Sejauh karirnya sebagai pekerja seni, Gede telah menapakkan karyanya di altar berbagai pameran lukis dalam dan luar negeri. Antara lain, Singapura, Australia, Inggris. “Yang pasti, Alkitab banyak menginsiprasi. Membuat saya lebih mengerti arti kekristenan. Saat ini saya sedang menyiapkan lukisan untuk Pameran Lukisan Kristiani di Jakarta tahun depan,” jelas anggota Bali Chistian Art Association (BCAA) itu.
Mengenal Injil dari Lukisan
Tak hanya di dalam negeri Alkitab menjadi gudang inspirasi para seniman, tetapi di mancanegarapun demikan. Salah satunya Osamu Giovanni Micico, pelukis asal Jepang, yang berpindah ke iman Katolik karena memandang sebuah lukisan. Bahkan jauh sebelum itu, para seniman di abad pertengahan, mempelajari dan membaca ajaran kekeristenan melalui simbol-simbol dan garis lukisan.
“Sama halnya dengan musik, lukisanpun berbicara kepada saya.Dengan harmoni, para pelukis tak hanya menyajikan lukisan realistis, tetapi ada yang lain yang sangat suci. Seni rupa Kristen adalah seni rupa agamawi yang memenuhi batin dengan damai sejahtera,” jelas Micico.
Pada ajang pameran seni rupa Kristiani di Jakarta beberapa waktu lalu, Setiyoko Hadi, perupa, mengatakan, para seniman Kristiani jangan ragu untuk mengangkat tema rohani dalam berkarya. “Pameran bertema Kristiani bisa mengetengahkan soal aspek humanisme, mengasihi sesama, bahkan yang lebih universal. Dan, itu tak hanya melukis salib atau sosok Kristus,” tegasnya.

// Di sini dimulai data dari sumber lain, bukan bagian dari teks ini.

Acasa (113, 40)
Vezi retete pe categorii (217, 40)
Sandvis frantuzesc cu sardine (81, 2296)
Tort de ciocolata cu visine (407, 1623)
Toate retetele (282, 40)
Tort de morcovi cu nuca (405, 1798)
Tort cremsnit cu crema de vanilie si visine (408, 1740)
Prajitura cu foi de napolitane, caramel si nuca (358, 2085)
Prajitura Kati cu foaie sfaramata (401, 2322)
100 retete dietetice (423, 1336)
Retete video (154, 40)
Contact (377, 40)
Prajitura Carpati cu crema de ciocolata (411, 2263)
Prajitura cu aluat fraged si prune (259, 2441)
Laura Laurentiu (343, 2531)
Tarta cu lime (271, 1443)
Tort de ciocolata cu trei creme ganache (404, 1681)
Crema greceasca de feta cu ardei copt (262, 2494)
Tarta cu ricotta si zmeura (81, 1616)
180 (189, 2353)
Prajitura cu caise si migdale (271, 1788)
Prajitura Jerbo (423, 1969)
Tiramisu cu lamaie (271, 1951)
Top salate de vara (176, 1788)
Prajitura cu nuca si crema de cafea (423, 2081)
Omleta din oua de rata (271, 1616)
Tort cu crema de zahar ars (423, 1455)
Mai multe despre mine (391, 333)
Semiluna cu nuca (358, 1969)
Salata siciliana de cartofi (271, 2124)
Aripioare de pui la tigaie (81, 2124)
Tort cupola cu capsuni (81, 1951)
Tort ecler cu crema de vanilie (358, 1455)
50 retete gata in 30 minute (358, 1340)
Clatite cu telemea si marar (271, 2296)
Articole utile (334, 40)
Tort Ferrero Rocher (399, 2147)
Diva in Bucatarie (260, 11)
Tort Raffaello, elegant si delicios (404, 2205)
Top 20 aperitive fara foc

Menurut perupa tersebut, seniman tentunya sarat wawasan, karena memang jika mau dilihat banyak tentang naratif riwayat hidup Kristus adalah obyek yang jitu untuk diunggah ke kanvas.
Fenomena yang tentu menjadi sejarah dunia seni lukis adalah ketika Pangeran dari Arab Saudi merogoh isi kantongnya untuk sebuah karya lukis Leonardo Da Vinci: wajah Yesus seharga Rp 6 triliun. Judul lukisan itu, Salvator Mundi (Juru Selamat Dunia). Tidak ada yang mustahil, memang!